Hoofdstuk 1 Over klinische psychologie en ‘abnormaal’ gedrag
1.1 Het terrein van de klinische psychologie
Vier definities klinische psychologie:
- Het gebied van de psychologie dat zich bezighoudt met afwijkend, slecht
aangepast en abnormaal menselijk gedrag.
- Het veld van de klinische psychologie heeft het over wetenschap, theorie en
praktijk om de mens en zijn ongemak te kunnen begrijpen en soms zelfs
voorspellen.
- Klinische psychologie is een breed wetenschapsgebied waarin he tgedrag
van de mens in relatie tot zijn ervaren gezondheid empirisch wordt
onderzocht, waarin wordt gediagnosticeerd en waarin interventies worden
ontwikkeld en toegepast.
- Klinische psychologie houdt een rigide studie en toegepaste geoefendheid in
de richting van het begrijpen en verbeteren van de menselijke beleving in.
Afwijkingen van de norm kunnen betrekking hebben op verschillende aspecten van
het menselijk functioneren. Het kan gaan om:
- Aspecten van de individuele persoon (gedrag, gedachten, angsten)

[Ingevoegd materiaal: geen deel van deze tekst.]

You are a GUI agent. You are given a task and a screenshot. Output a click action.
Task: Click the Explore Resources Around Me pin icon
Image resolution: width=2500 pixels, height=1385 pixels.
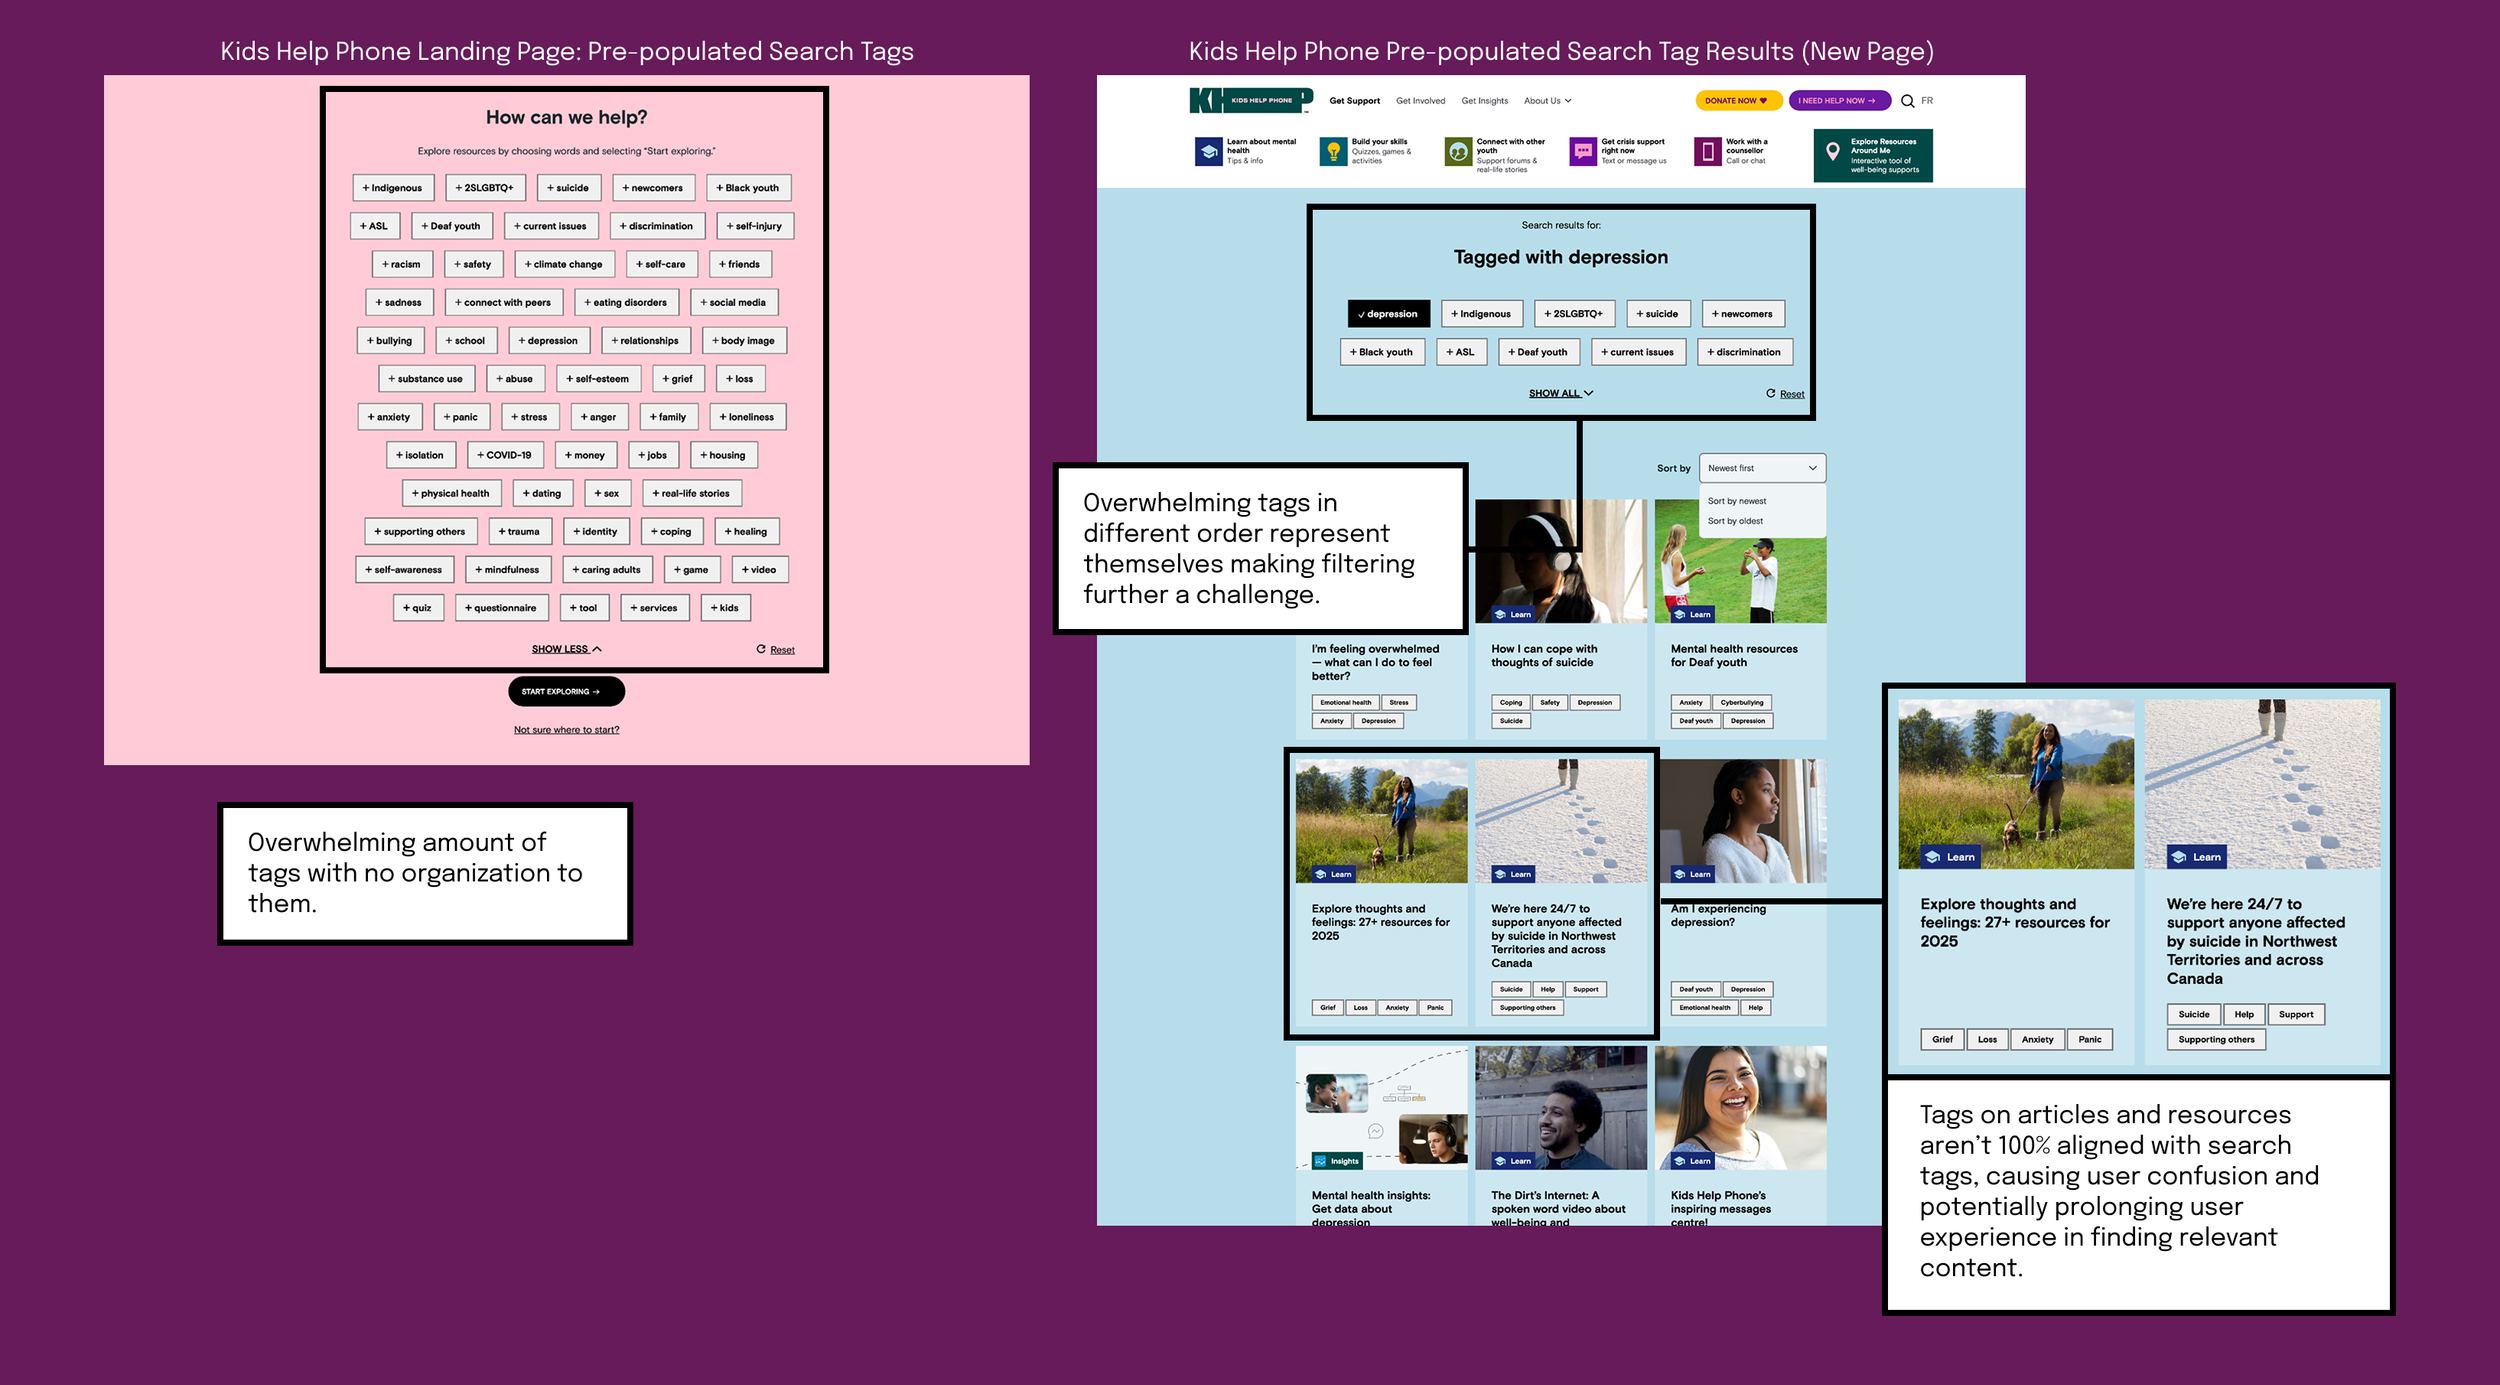coord(1832,152)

- Relaties met andere mensen (overbezorgd zijn, agressief zijn)
Deze afwijkingen van wat normaal is hebben invloed op het gedrag, de gedachten
en belevingen binnen de individu.
1.2 Aspecten van ‘abnormaal’gedrag
Seligman, Walker en Rosenhan onderscheiden zeven factoren die bepalen of
gedrag als abnormaal wordt beschouwd:
Niet al deze factoren hoeven per se aanwezig te zijn.
1. Persoonlijk lijden: Lijdt iemand aan zijn probleem? (let op dit is nog niet
genoeg om te spreken van een stoornis)
2. (dis)functionaliteit van het gedrag: De mate waarin het gedrag het dagelijks
functioneren beinvloed.
3. Irrationeel en onbegrijpelijk gedrag: Als mensen in het gedrag van een ander
geen logica of zin kunnen ontdekken wordt dit vaak als abnormaal
beschouwd.
4. Onvoorspelbaarheid en controleverlies: Als onvoorspelbaar gedrag van een
ander het gevolg lijkt van controleverlies kunnen gevoelens van bedreiging
ontstaan, hierdoor kan dit als abnormaal worden beoordeeld.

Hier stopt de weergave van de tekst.